Going back to my first, initial question: What about this might seem odd? I don’t think that specifically what might seem odd is that young person— such as Saeed and Nadia— “go to class” in circumstances like this, but that they establish a routine with actions similar to those performed by the audience with more luxurious circumstances. They go to class, they have sex, they get coffee on dates, they smoke weed together, they work, they desire hot showers at the end of the day. None of these actions or preferences are necessarily strange in their own right, in fact, what is possibly most strange is how incredibly normal they are for young, unmarried individuals.
What would seem odd then is that these actions are conducted even in circumstances of increased risk. The culture in this city is devoutly religious both in public through mandatory garb and in private through expected prayer and the ongoing war which bombards through the city at all times of the day. Individuals, with these actions, would be aware of the threat they cause to the expectations of the society and danger of the times.

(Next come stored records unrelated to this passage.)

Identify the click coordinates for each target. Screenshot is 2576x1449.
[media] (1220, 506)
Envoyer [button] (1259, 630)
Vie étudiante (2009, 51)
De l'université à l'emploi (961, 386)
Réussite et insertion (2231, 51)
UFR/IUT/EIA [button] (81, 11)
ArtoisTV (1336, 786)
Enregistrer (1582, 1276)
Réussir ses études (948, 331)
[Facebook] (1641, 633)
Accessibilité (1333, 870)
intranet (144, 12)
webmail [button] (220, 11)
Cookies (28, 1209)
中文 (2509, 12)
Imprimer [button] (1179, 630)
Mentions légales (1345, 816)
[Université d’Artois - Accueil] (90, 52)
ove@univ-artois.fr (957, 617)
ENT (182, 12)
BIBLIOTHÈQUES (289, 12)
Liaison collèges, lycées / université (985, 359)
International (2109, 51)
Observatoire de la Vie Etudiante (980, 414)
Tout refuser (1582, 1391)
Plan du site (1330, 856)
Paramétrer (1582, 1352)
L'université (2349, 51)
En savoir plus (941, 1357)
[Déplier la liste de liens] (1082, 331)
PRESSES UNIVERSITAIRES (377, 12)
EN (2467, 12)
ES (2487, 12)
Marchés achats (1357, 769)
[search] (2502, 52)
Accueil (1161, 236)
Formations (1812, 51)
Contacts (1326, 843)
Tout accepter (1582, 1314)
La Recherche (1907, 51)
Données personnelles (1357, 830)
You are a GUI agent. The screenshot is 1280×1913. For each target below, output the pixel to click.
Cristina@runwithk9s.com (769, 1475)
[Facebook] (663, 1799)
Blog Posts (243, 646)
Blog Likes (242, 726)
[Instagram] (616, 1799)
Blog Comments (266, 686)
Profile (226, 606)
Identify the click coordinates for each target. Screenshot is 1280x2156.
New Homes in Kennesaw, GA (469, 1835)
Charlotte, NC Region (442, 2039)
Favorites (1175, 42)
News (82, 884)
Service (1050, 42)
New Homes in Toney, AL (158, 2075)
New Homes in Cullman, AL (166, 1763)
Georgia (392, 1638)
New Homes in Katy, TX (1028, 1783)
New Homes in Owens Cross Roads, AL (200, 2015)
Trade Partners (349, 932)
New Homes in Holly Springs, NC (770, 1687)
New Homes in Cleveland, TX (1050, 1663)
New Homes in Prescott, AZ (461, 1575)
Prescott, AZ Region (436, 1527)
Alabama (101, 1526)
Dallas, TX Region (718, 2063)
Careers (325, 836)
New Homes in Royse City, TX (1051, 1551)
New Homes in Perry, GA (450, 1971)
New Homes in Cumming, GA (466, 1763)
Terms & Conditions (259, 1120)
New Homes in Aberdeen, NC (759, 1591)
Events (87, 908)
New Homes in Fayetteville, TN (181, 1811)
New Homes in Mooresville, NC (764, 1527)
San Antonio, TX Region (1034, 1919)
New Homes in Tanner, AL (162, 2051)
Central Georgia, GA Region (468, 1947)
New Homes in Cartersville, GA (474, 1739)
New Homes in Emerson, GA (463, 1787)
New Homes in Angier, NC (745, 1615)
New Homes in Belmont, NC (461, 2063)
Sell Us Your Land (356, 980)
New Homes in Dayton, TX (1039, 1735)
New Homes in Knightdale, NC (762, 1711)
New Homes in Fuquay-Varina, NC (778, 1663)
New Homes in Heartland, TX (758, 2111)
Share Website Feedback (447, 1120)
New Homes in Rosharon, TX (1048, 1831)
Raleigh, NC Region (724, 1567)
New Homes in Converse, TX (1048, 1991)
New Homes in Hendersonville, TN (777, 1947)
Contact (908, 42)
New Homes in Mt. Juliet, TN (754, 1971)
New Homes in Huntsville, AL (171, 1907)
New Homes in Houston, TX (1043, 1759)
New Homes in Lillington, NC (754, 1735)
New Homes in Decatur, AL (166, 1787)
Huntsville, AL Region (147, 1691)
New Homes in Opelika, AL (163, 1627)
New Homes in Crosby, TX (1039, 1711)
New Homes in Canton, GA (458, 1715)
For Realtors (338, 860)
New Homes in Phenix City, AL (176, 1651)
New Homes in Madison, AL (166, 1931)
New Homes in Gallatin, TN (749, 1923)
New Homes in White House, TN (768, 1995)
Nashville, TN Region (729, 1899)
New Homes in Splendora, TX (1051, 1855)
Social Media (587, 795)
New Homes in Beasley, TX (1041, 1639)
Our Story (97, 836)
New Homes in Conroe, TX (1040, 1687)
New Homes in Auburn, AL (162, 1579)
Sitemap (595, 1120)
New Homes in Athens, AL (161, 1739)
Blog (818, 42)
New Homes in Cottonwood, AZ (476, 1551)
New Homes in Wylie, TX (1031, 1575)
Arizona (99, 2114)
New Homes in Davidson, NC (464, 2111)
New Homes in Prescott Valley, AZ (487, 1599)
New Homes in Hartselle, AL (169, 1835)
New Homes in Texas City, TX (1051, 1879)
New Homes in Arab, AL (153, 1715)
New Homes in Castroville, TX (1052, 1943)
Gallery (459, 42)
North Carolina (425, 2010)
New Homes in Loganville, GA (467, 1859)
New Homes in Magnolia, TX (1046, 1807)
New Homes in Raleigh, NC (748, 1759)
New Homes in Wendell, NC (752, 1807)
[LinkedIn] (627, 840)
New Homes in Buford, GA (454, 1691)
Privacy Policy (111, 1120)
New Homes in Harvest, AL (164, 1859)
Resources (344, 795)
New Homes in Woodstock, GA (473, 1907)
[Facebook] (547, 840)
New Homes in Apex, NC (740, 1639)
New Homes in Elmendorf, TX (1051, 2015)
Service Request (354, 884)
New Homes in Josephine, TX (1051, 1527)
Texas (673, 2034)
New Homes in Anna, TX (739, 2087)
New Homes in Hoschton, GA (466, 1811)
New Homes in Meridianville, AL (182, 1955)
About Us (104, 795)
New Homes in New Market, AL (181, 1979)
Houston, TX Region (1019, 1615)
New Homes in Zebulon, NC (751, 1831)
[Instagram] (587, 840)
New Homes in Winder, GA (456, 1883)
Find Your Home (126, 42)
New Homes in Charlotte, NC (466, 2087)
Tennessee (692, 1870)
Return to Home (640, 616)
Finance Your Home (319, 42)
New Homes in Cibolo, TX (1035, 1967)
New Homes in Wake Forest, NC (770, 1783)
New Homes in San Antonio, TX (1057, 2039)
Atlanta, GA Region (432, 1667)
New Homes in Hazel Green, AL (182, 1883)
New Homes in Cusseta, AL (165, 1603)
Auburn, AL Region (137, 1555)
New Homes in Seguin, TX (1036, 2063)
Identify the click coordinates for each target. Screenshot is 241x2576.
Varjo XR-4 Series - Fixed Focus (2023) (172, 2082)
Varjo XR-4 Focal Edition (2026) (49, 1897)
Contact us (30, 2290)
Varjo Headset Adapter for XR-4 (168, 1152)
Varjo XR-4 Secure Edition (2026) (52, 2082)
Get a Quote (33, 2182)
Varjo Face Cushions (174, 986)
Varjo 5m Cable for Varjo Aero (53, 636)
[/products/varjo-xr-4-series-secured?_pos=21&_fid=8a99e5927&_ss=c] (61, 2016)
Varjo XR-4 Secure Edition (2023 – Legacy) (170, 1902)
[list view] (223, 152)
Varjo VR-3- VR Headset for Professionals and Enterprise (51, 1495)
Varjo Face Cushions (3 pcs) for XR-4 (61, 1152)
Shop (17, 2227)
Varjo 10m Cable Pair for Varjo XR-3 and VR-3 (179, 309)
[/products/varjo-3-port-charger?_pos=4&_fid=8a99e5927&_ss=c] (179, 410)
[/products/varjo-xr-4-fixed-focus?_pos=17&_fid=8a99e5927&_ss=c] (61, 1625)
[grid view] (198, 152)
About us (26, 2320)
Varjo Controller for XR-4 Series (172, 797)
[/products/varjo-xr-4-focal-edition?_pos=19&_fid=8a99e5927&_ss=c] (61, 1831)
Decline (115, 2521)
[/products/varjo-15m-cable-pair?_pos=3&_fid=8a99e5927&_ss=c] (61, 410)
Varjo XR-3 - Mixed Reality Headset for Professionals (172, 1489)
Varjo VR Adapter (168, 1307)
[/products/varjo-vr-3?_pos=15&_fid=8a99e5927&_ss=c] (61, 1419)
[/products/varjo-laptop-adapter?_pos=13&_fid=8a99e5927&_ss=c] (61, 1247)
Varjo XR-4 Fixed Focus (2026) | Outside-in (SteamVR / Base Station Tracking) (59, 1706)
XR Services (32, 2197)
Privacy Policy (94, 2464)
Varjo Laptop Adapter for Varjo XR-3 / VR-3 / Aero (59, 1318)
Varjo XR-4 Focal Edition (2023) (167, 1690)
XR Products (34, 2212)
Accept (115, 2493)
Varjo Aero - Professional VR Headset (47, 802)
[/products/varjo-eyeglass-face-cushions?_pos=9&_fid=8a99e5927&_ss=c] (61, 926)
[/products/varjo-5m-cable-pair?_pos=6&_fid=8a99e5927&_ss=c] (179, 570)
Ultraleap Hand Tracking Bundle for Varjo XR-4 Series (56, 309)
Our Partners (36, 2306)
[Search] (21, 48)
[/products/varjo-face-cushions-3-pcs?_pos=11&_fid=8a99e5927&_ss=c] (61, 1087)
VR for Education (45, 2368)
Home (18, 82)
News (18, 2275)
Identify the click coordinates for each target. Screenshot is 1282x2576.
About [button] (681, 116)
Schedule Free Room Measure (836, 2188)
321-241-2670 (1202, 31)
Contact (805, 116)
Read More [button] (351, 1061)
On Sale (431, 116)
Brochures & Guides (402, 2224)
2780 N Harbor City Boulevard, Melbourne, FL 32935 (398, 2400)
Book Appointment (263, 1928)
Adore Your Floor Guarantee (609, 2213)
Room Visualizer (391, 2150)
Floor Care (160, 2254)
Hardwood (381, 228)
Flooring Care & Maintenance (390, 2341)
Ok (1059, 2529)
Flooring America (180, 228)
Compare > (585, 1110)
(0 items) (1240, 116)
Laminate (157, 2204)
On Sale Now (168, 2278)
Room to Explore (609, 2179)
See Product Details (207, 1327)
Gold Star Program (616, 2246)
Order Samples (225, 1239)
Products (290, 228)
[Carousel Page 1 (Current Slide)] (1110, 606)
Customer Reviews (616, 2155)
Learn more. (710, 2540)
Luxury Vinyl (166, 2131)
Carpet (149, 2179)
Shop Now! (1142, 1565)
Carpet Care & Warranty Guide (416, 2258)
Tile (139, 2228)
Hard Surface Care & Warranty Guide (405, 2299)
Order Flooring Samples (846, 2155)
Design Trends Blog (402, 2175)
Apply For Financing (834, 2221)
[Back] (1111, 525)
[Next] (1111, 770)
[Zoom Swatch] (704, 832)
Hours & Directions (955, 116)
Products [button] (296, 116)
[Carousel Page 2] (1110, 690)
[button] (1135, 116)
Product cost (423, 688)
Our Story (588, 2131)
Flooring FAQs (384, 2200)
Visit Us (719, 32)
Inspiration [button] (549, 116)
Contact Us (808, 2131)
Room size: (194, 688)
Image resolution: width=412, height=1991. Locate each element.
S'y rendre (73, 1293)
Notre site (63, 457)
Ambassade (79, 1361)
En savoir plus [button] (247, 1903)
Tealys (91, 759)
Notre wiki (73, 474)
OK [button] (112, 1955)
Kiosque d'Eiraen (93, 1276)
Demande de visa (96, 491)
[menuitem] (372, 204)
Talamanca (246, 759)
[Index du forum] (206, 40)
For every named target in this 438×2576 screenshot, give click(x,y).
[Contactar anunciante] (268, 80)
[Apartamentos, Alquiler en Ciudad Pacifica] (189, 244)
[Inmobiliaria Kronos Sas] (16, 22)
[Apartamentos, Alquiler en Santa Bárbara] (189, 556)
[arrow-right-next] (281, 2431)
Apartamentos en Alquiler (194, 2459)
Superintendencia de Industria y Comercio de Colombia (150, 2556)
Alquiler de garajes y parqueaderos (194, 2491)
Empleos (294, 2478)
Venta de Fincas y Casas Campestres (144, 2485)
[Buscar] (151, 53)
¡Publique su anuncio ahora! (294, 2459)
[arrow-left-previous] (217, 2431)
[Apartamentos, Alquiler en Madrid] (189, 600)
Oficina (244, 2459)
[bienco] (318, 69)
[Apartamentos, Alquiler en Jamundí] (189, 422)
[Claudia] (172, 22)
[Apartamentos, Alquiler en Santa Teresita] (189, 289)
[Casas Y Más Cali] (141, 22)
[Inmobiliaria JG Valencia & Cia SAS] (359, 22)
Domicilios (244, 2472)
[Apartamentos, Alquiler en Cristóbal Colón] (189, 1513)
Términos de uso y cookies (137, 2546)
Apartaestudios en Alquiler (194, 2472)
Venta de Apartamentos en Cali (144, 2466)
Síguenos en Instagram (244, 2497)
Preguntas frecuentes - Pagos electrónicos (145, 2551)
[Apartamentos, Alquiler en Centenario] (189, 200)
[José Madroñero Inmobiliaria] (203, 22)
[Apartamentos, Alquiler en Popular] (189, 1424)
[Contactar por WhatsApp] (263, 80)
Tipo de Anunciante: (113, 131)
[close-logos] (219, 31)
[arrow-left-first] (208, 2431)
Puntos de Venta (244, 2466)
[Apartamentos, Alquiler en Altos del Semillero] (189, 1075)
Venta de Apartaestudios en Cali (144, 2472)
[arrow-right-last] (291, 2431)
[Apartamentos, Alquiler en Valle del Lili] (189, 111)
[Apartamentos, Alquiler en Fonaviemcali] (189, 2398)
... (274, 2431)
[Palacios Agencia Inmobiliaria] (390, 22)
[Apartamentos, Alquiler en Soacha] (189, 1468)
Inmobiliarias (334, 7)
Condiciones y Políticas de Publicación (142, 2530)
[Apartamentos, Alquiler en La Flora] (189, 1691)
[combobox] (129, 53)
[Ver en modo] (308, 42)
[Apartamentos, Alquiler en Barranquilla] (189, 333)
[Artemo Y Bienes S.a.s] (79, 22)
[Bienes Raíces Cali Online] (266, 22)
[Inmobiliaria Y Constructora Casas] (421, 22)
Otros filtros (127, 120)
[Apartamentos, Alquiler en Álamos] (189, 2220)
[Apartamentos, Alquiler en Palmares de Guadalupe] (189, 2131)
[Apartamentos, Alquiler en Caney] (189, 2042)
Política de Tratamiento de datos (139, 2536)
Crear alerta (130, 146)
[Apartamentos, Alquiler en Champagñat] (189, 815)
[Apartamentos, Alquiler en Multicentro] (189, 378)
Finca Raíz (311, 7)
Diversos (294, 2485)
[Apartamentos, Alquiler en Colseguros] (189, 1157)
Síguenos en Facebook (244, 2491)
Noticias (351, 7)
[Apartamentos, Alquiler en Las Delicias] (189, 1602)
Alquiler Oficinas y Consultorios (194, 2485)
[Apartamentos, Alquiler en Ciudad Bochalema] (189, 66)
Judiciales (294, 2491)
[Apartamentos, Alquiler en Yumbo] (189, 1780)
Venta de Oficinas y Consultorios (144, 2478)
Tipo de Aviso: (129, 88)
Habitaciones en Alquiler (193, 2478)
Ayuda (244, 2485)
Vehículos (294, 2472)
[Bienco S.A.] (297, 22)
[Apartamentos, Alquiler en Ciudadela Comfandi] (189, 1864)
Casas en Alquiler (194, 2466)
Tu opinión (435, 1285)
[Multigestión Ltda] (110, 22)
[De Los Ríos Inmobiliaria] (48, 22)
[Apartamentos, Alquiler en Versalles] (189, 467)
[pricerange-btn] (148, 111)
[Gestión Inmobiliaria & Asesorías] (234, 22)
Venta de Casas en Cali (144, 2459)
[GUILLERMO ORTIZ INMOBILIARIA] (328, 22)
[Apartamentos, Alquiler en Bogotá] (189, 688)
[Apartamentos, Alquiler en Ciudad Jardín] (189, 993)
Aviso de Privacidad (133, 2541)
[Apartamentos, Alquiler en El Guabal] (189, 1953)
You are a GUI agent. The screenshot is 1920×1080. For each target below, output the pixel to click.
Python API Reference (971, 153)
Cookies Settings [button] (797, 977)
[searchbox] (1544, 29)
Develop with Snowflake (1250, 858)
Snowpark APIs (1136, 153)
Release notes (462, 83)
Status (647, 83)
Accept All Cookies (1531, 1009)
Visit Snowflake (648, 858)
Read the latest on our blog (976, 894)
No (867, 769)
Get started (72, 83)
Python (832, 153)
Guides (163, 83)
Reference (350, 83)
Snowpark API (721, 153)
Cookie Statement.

From an outside perspective, these actions might seem like an illogical risk, not worth the possible reward. However, the dangers of the war, specifically, threaten even those within whatever comfort their home provides as bombs drop through rooftops and bullets crash through bedroom windows. Perhaps what would be odder is if these individuals— especially young people— stopped seeking comfort beyond what walls and religion provide and instead waited to become part of the collateral damage; to sit and wait in fear without any attempt to relieve oneself from these circumstances.
These small normalities of life— school, sex, hot showers, etc.— provide comforts of human interaction, expression, intimacy, and in a sense of escape. To the audiences, these actions are simple, unimportant, and somewhat rudimentary aspects of the daily life. If they have always been expected and continue to be expected after a brief intermission, then maybe yes, they would not be worth the risk.
However, that is not the case in this city or the individuals within it. The war is ongoing and without a definitive end. This city is “teetering at the edge of the abyss,” gently rocking in and away from the dangerous slip over the edge. This risk is constant, but outside the control of any single individual. Would these actions not be even more necessary then for the individual who is seemingly trapped by their circumstances? Do they not need expression and intimacy, even more, to comfort the fears of the possible fall? Are these actions odd at all in these circumstances, that individuals like Saeed and Nadia would continue everyday actions as if the city might not slip into the abyss? Why then must the narrator maintain his ethos by stopping mid-exposition to comment on this possible perspective, to propose it in the subjunctive, before continuing the exposition, rather than just continuing with the indicative?